When onboarding clients, one common mistake we often encounter is the misuse of nameservers to point domains to their websites. Nameservers are a fundamental component of the Domain Name System (DNS) infrastructure and are responsible for translating domain names into IP addresses. They help route traffic to the appropriate servers hosting a website.
Using nameservers to point domains to websites may initially seem like a convenient and straightforward approach. But the problem arises when the client decides to switch their website host service. This could happen for various reasons, such as finding a better hosting provider, needing more resources, or seeking additional features. If the client solely relies on nameservers to connect their domain with the website, changing the hosting service can become a complex and time-consuming process.
When a website host switch occurs, the client would need to update the nameserver information for their domain, which usually involves changing the nameserver addresses to the new ones provided by the new hosting service. This process is not instantaneous and can take some time due to DNS propagation, during which the updated information needs to be propagated across DNS servers worldwide. This propagation period can vary from a few minutes to several hours or even up to 48 hours in some cases.
As a result, during the DNS propagation period, some visitors may still be directed to the old hosting service, while others may be directed to the new one. This inconsistency can lead to a fragmented user experience, with some users seeing the updated website and others seeing the old version or encountering errors.
But most importantly, when you point your domain to a website using nameservers, it also affects the domain’s email services. Typically, email services are associated with the same domain name used for the website. So, if you change the nameservers to point the domain to a new website host, it can inadvertently disrupt the email services as well. And in a world where email is our core communication in business, it becomes a disruptor in normal business activities as well.
To avoid this issue, it is recommended to use other DNS records, such as the “A” or “CNAME” records, to connect the domain to the website instead of relying solely on nameservers. By using these records, the domain can be easily reconfigured to point to a different hosting service by updating the specific records associated with the new server’s IP address or domain name.

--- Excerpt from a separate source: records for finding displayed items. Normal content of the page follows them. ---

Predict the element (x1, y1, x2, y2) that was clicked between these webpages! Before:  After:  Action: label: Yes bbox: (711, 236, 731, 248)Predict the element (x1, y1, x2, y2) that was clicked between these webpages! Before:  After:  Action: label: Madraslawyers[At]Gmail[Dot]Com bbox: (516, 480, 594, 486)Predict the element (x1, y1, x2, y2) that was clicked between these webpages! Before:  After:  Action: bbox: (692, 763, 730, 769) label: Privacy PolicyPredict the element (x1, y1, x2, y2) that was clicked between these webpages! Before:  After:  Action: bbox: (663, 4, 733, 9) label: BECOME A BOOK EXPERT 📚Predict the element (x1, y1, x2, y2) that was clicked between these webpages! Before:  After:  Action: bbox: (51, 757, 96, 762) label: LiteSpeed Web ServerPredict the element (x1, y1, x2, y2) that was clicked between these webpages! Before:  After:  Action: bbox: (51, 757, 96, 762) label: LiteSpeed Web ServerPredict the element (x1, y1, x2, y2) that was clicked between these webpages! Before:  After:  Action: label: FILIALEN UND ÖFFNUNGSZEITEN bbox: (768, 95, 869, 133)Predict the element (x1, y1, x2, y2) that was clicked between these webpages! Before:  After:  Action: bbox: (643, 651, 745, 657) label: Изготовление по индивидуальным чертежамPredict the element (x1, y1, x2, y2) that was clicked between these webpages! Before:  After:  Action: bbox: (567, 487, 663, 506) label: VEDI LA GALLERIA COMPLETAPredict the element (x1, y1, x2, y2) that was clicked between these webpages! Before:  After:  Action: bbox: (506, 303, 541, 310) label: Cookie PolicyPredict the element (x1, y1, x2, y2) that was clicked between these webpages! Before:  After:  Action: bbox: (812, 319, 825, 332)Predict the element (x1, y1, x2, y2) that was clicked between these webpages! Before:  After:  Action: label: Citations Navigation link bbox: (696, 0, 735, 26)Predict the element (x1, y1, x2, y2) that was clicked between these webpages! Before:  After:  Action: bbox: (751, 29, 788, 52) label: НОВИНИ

In summary, while using nameservers to point domains to websites may appear convenient initially, it can cause complications when changing the website host service. It is advisable to utilize alternative DNS records along with nameservers to ensure a smoother transition in case of future hosting changes.
In summary, using DNS means you have control and flexibility over your domain, ensuring that people can find your website or service easily on the internet without disrupting where and when you decide to change services.